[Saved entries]
• • • •

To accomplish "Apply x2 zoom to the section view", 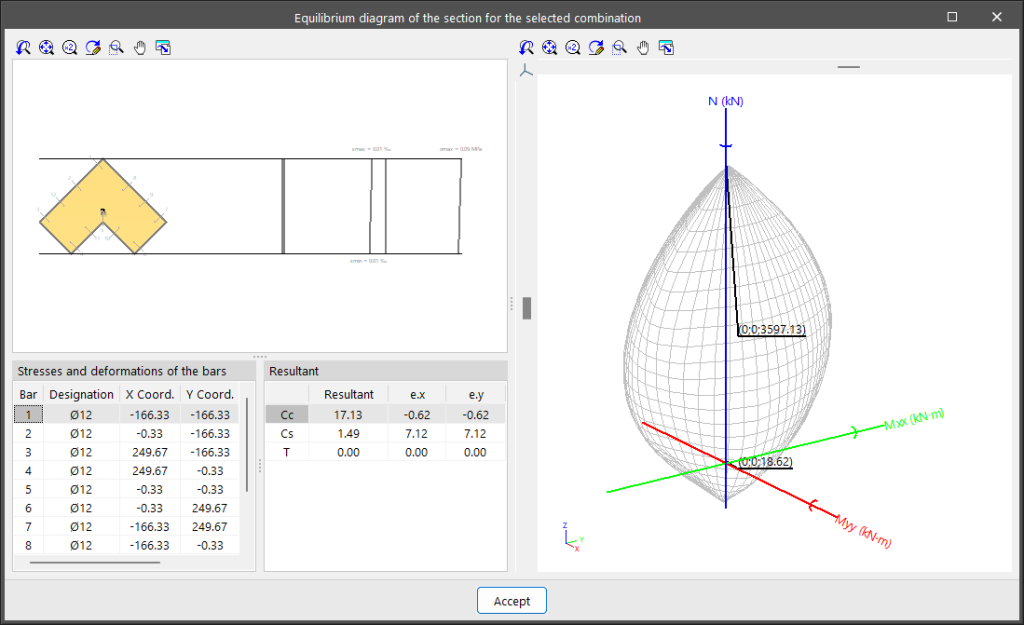I will tap(69, 47).
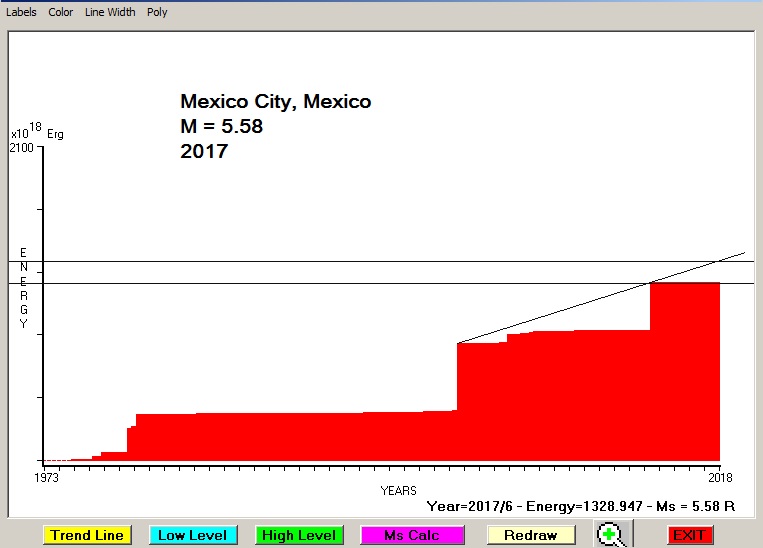The width and height of the screenshot is (763, 548).
Task: Click the green plus magnifier zoom icon
Action: tap(610, 535)
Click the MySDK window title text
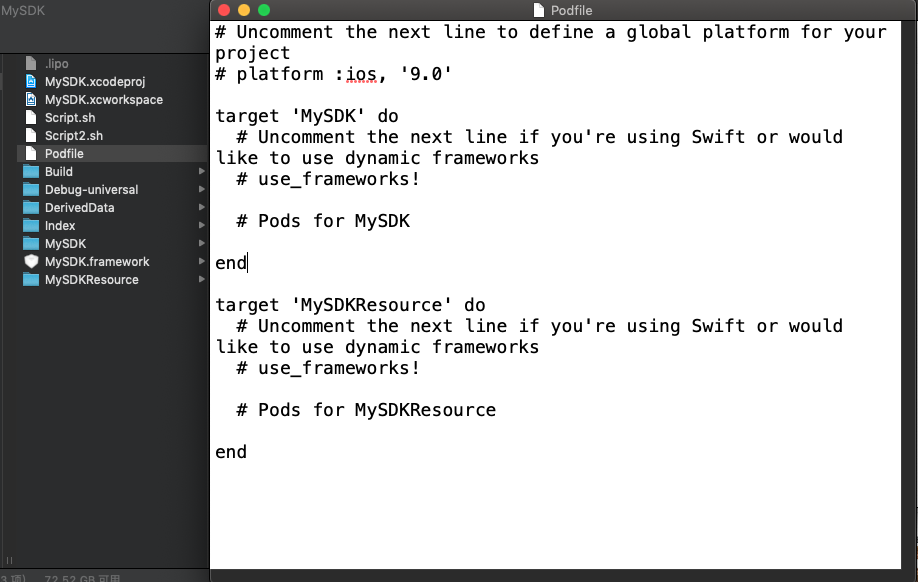 pyautogui.click(x=25, y=10)
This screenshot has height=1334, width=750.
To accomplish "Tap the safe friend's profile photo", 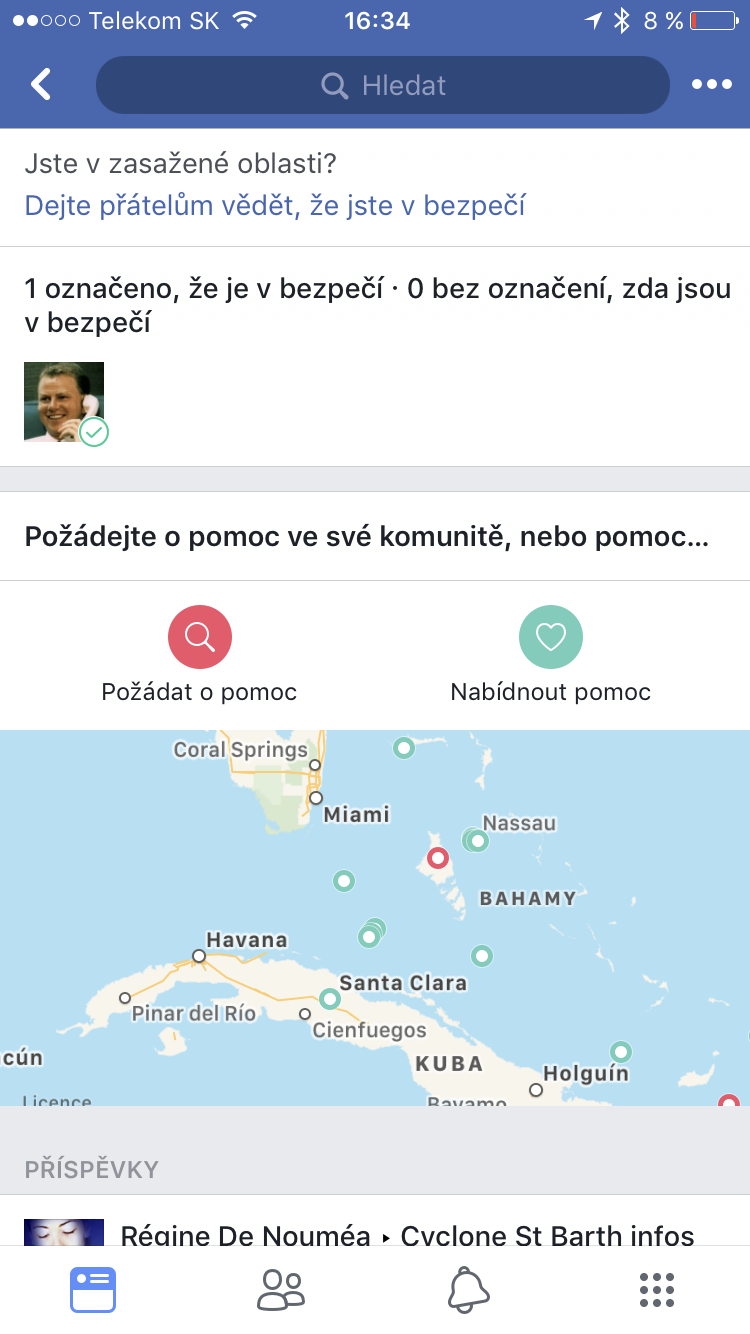I will (x=64, y=402).
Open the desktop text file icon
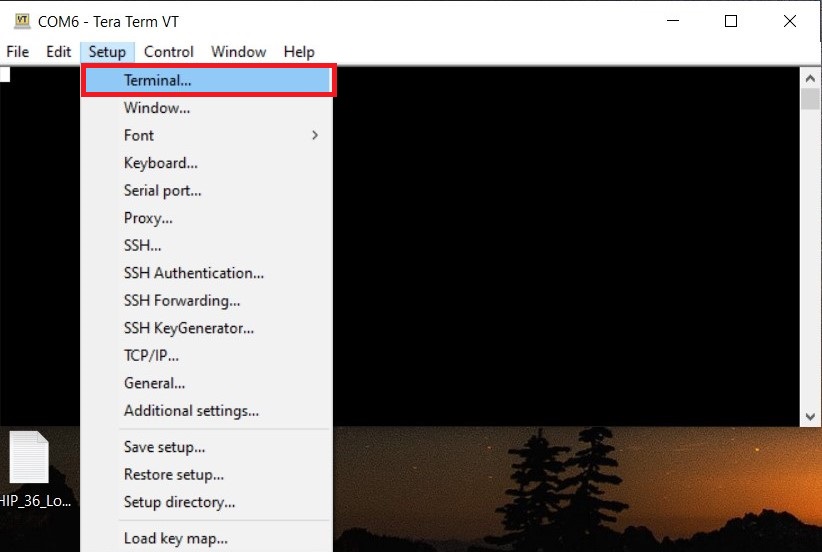The height and width of the screenshot is (552, 822). (x=29, y=460)
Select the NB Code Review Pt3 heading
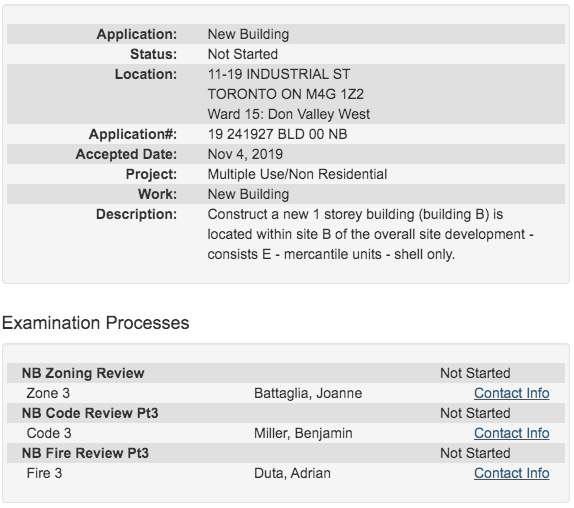574x508 pixels. pyautogui.click(x=90, y=413)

• • • •

• **Instructions for the task**
With the pictures left out, copy exactly the lines from the line holding "Open the desktop text file icon" through the final line of the records, including both.

• **Exercise response**
Open the desktop text file icon
The height and width of the screenshot is (552, 822). (x=29, y=460)
Select the NB Code Review Pt3 heading
574x508 pixels. pyautogui.click(x=90, y=413)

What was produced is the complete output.